DATA SUPPLIED:
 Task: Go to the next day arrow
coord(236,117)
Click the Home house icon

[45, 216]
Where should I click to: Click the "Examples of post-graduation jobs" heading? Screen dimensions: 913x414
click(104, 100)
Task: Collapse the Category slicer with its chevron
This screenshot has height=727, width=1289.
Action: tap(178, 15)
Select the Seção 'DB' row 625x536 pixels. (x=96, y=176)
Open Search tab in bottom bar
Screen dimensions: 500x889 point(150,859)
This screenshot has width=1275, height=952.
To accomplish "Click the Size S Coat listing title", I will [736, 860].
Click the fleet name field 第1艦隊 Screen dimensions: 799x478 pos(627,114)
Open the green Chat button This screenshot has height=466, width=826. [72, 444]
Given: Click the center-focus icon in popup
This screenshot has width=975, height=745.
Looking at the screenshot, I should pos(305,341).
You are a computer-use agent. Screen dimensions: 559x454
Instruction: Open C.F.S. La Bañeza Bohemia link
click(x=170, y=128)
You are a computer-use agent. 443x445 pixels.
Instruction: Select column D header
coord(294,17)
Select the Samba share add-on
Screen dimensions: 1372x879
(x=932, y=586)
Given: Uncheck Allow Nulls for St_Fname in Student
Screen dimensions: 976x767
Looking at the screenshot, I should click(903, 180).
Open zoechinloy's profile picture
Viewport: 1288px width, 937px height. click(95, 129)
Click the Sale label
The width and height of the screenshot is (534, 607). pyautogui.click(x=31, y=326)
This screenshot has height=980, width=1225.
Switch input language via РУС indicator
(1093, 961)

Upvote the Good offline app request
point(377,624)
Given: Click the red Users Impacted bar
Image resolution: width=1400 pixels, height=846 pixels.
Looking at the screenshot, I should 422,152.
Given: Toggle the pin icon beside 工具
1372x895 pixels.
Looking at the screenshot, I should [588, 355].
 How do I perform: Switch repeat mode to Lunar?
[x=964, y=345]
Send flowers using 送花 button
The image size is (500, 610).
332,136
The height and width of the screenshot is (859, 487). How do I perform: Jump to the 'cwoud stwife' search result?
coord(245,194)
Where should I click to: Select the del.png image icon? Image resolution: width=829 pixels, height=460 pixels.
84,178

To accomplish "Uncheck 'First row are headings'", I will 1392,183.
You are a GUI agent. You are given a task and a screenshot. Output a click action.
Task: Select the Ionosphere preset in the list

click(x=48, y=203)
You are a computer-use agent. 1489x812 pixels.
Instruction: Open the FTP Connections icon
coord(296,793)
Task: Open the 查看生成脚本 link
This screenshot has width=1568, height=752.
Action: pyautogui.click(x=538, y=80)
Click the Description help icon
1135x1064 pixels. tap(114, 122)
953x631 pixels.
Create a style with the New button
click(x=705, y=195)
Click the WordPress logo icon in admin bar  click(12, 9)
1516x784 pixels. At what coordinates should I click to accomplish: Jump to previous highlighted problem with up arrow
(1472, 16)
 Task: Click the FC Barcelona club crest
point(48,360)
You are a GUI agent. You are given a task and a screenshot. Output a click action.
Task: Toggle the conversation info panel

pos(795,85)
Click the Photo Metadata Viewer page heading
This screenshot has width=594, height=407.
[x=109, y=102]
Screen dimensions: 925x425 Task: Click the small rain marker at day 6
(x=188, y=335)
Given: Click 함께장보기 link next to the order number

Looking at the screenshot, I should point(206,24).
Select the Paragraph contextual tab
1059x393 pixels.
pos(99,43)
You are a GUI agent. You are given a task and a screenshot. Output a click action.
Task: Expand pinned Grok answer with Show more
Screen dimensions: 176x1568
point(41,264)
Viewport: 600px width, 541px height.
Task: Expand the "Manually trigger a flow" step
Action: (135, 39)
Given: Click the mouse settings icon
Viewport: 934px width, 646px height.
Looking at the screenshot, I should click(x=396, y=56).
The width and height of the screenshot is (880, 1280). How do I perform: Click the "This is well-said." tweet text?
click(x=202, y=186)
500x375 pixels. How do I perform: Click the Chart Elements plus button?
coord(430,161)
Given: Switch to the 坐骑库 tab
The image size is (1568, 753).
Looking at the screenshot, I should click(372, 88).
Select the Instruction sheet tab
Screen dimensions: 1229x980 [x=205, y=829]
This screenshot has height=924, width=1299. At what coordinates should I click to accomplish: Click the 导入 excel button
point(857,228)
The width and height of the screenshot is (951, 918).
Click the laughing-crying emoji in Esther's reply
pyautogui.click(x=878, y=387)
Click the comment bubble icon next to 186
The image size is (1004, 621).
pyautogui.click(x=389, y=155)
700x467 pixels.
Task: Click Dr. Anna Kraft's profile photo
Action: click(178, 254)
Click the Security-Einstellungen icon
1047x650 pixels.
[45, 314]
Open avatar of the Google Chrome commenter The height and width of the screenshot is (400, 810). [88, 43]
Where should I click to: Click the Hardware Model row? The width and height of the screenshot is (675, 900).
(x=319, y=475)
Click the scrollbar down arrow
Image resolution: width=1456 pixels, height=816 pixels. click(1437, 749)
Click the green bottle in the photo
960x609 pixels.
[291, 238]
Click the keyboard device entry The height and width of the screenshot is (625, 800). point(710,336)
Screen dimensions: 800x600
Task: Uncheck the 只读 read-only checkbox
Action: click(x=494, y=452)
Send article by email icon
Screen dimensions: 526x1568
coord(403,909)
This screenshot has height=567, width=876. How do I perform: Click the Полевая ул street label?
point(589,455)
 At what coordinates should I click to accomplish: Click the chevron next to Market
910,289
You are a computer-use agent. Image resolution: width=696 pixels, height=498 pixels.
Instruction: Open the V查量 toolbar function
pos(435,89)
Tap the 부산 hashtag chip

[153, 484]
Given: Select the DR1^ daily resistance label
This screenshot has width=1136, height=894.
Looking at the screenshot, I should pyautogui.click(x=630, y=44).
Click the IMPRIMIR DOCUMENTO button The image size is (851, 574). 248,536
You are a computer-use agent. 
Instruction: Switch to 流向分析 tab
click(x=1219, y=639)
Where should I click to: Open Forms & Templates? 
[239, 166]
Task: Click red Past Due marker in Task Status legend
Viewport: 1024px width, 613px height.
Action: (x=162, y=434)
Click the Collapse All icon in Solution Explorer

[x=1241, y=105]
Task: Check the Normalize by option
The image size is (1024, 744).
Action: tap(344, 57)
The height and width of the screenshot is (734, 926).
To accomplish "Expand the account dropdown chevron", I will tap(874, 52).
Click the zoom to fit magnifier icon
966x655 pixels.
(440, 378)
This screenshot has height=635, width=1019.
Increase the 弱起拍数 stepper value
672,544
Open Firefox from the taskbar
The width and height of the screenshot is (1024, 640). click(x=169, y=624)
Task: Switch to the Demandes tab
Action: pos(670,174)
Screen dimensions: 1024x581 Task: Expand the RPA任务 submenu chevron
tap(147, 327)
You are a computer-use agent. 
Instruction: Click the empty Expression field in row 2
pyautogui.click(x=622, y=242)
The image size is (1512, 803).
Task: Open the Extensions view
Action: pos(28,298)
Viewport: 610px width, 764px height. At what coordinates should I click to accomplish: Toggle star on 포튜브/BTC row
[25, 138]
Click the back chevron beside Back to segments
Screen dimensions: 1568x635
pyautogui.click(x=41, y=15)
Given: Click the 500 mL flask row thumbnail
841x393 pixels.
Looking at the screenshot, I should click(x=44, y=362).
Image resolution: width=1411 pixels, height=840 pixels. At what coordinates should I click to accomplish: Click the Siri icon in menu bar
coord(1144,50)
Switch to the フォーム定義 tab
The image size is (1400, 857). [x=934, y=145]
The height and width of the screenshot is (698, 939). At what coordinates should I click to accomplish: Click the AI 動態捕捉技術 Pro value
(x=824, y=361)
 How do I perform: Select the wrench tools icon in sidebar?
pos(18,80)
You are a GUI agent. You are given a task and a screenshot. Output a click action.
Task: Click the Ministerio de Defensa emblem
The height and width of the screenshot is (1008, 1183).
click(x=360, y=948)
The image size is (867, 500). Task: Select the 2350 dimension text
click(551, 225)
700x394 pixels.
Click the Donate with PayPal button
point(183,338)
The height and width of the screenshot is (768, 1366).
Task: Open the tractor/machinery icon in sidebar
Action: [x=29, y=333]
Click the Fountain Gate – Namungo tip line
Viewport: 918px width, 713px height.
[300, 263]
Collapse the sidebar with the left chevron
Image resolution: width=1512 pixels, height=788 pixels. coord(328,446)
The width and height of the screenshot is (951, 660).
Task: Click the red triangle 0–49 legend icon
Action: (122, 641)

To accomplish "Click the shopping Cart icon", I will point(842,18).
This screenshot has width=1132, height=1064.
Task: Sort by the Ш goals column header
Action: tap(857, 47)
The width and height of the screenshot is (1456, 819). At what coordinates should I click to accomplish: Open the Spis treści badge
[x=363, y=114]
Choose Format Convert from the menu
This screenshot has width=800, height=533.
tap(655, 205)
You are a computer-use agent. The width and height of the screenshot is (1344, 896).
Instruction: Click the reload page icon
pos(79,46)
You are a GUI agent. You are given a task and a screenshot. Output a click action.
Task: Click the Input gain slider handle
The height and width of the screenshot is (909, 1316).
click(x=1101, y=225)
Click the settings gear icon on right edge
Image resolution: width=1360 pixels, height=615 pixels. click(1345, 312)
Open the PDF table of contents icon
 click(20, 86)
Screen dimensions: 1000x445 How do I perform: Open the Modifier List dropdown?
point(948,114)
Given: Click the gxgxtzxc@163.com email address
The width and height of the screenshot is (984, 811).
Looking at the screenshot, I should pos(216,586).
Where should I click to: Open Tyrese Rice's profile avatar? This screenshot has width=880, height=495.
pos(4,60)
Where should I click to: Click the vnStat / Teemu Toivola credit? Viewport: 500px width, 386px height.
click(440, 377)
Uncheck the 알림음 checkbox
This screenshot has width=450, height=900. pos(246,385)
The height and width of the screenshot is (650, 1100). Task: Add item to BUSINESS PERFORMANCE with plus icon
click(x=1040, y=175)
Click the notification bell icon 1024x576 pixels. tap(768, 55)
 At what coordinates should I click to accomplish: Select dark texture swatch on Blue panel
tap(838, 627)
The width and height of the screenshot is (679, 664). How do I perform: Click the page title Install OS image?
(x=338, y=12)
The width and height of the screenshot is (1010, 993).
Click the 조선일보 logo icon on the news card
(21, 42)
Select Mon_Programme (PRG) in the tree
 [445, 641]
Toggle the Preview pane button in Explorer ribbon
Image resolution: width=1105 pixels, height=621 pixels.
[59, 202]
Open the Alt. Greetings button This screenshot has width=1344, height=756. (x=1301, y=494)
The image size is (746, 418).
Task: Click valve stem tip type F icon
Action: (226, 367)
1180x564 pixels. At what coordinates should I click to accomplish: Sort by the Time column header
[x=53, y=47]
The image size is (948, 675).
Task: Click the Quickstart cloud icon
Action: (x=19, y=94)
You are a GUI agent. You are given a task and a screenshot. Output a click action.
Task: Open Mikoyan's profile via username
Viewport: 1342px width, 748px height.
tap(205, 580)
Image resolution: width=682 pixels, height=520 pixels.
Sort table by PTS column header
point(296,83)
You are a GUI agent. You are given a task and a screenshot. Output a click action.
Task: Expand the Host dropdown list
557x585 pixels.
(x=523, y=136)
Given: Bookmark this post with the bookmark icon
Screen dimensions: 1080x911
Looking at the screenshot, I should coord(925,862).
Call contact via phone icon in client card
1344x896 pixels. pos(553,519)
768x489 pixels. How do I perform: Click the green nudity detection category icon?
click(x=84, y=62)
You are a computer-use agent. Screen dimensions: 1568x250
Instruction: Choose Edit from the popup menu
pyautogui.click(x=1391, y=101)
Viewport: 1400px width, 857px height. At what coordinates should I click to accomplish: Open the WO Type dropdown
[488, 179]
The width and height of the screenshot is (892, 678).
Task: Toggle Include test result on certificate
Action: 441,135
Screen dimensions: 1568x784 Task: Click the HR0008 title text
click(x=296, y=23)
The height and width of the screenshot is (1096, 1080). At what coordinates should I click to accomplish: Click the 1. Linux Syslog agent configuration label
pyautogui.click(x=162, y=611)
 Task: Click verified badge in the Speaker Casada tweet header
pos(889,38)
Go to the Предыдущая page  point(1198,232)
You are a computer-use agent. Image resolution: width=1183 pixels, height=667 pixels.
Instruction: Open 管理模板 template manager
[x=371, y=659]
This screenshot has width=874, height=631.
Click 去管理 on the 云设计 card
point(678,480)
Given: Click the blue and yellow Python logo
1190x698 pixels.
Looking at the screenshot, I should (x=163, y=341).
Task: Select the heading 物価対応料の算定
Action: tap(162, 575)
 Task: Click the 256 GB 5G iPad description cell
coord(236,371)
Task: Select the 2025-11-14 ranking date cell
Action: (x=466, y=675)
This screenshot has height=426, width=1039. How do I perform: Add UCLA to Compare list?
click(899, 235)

DESCRIPTION OF THE TASK: Across the data above, how many lines contain the string "Send"? Reply with the number and nothing else.

ANSWER SPACE: 2